L’Iran est-il devenu un narco-État terroriste? C’est en tout cas ce qui semble manifestement ressortir du travail de Razavi, qui en pointant du doigt les liens de proximité entre réseaux criminels et gouvernement iranien, nous immerge dans les réalités que les régimes occidentaux ont préféré nier durant des décennies. Terrorisme, prostitution, crime organisé, contrebande d’armes, création des filiales terroristes au Liban et en Palestine avec le Hezbollah et le Hamas. La liste est encore longue, et pourtant pas inconnue de nos chefs d’État, qui demeurent dans un attentisme troublant. Depuis la captation du pouvoir par l’Ayatollah Khomeini, le pouvoir iranien a toujours chercher à écraser les ennemis du Califat « par tous les moyens », y compris la violence la plus débridée. C’est cet agenda politico-religieux présent depuis les premières poussées révolutionnaires de 1963 dans les campagnes iraniennes qui anime l’état d’esprit des gardiens de la révolution, les Pasdarans.

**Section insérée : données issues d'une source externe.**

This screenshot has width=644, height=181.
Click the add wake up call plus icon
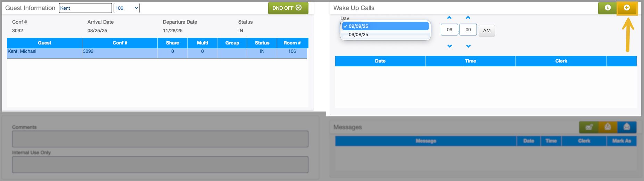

L’ouvrage fait donc prendre conscience des sévices du régime iranien et des erreurs patentes des gouvernements occidentaux à la fin du XXe siècle dans leur soutien mal avisé à un régime qui fait de la peur et du terrorisme ses armes et ses marques de puissance. Ce qui dans les années 1970 était motivé par le crédo « Islamisme contre communisme », révèle aujourd’hui ses fruits avariés, voire empoisonnés pour les conséquences géopolitiques qu’on peut présager.